#### [Brief]
Transcribe only the lines from the one containing "This screenshot has height=586, width=271." through the final line of the entries below, exactly, and exclude the pictures.

#### [Provided data]
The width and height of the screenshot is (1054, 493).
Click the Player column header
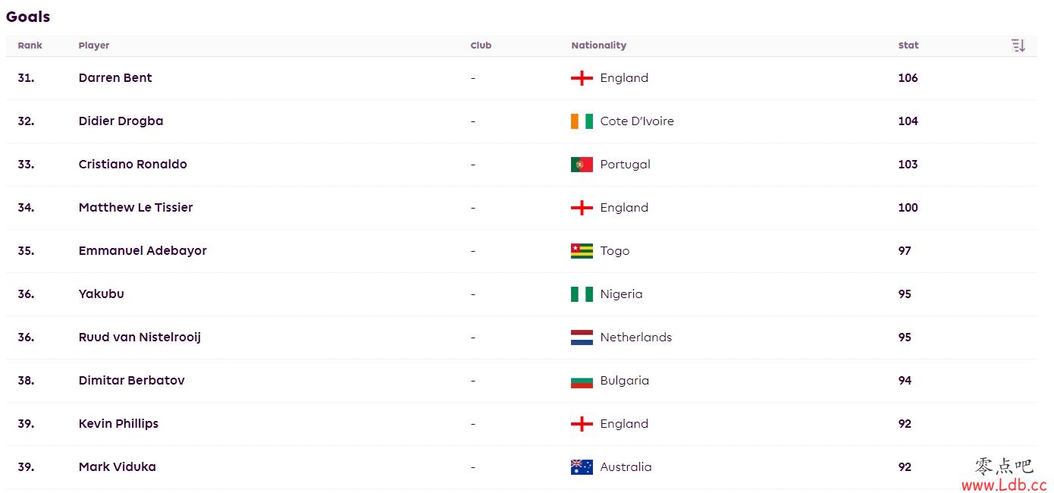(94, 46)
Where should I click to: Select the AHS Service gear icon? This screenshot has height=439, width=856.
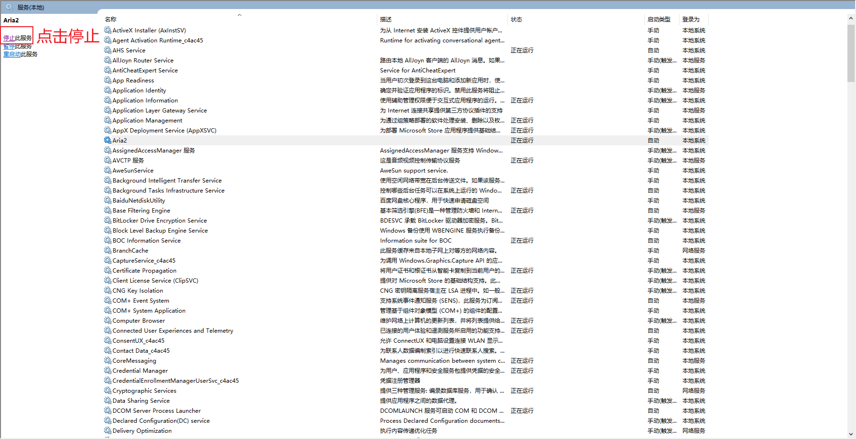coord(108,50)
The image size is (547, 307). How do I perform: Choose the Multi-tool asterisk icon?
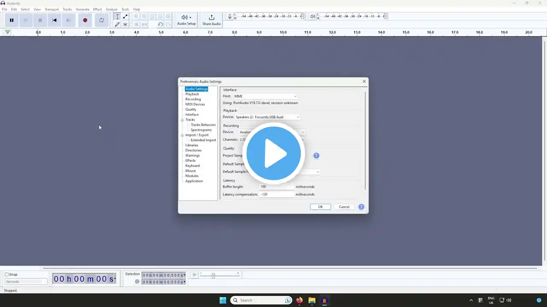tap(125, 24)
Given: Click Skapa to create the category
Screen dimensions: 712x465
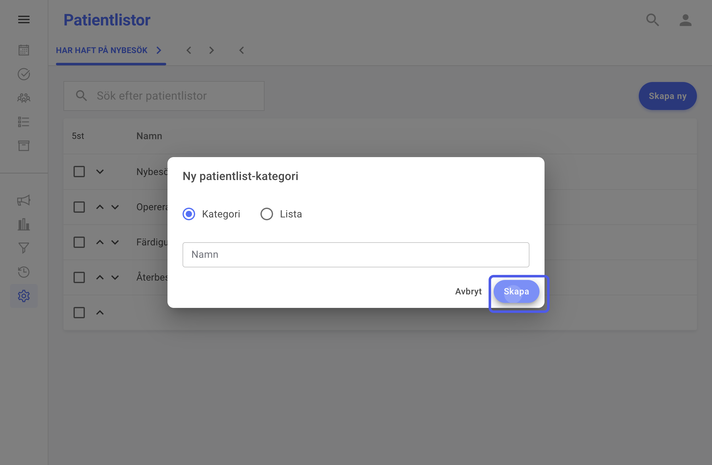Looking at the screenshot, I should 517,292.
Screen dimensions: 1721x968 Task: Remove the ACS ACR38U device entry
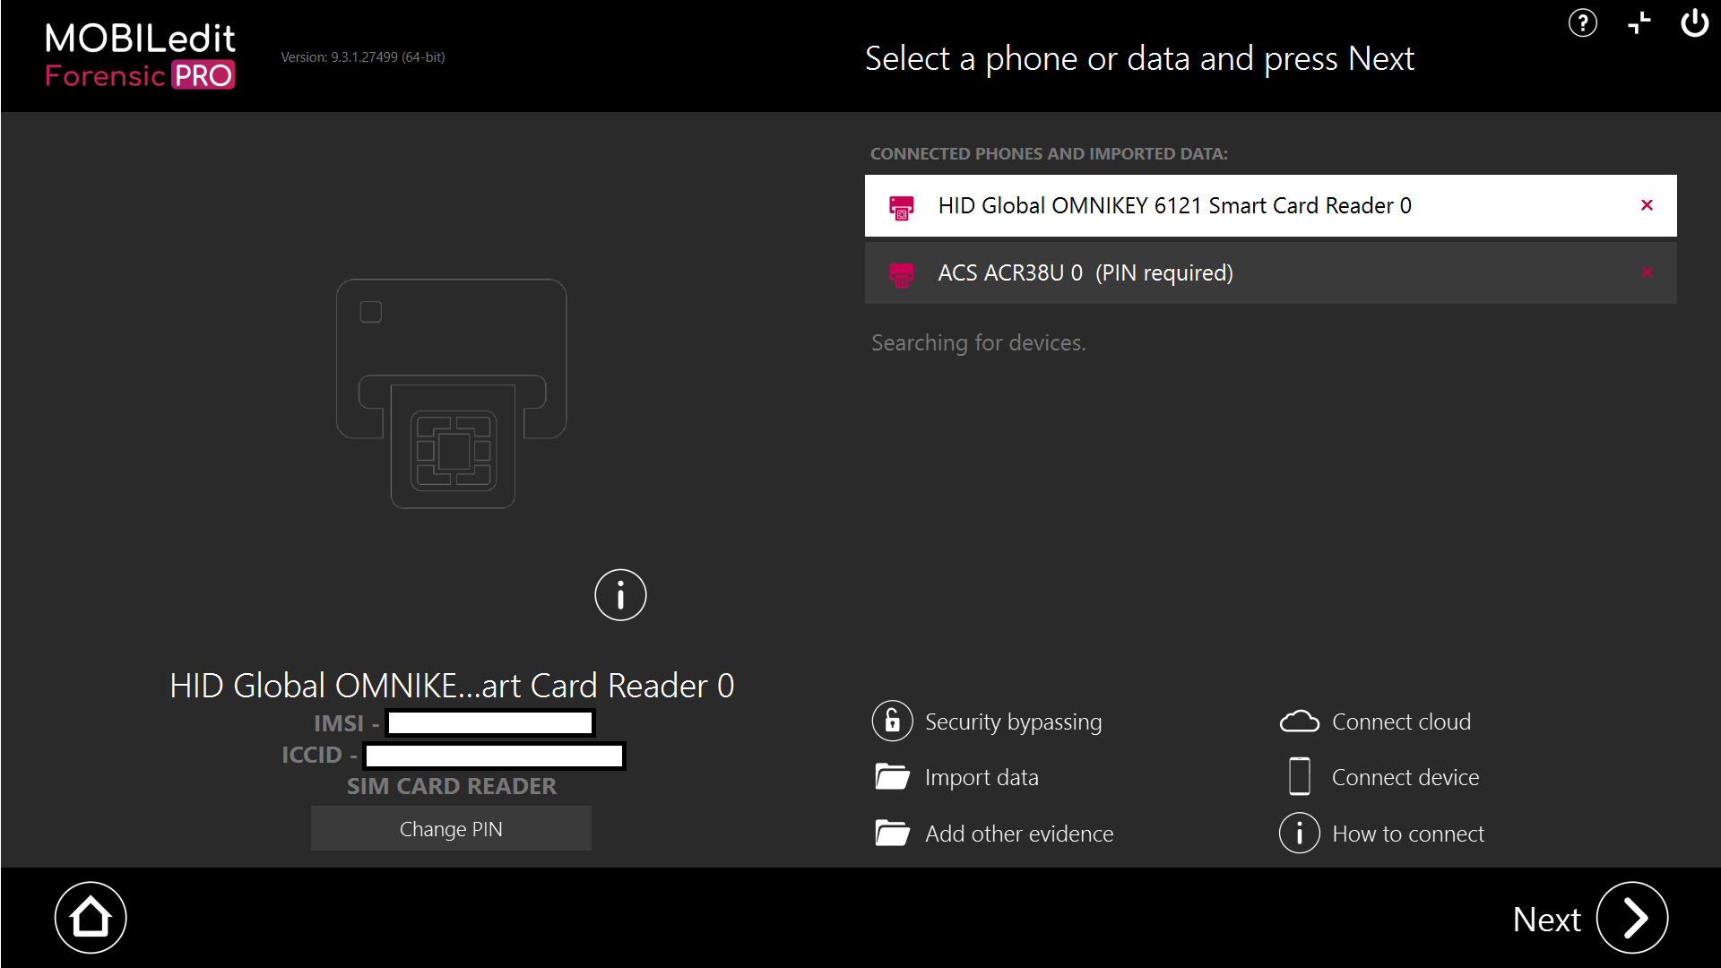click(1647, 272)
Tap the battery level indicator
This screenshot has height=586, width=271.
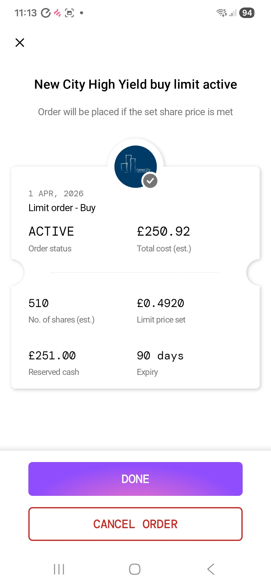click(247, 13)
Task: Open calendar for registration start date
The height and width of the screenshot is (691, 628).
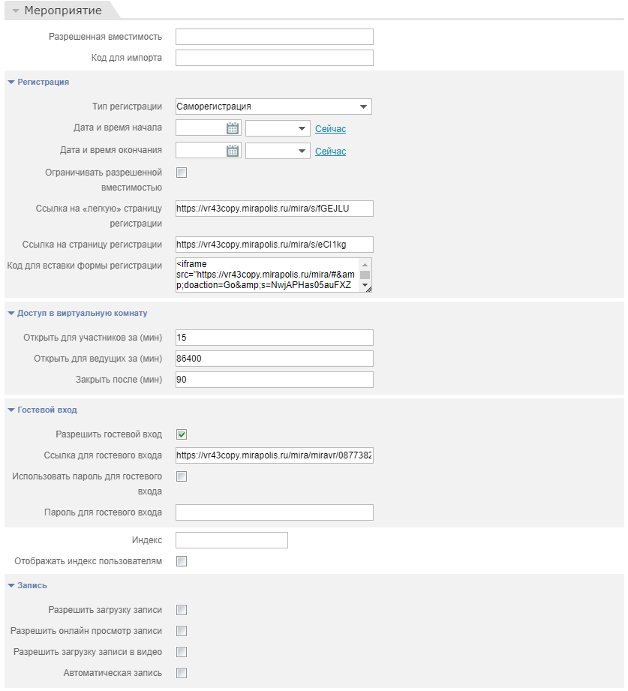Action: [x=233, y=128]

#### [Answer for this exercise]
This screenshot has height=586, width=271.
click(247, 13)
Task: Open calendar for registration start date
The height and width of the screenshot is (691, 628).
Action: [x=233, y=128]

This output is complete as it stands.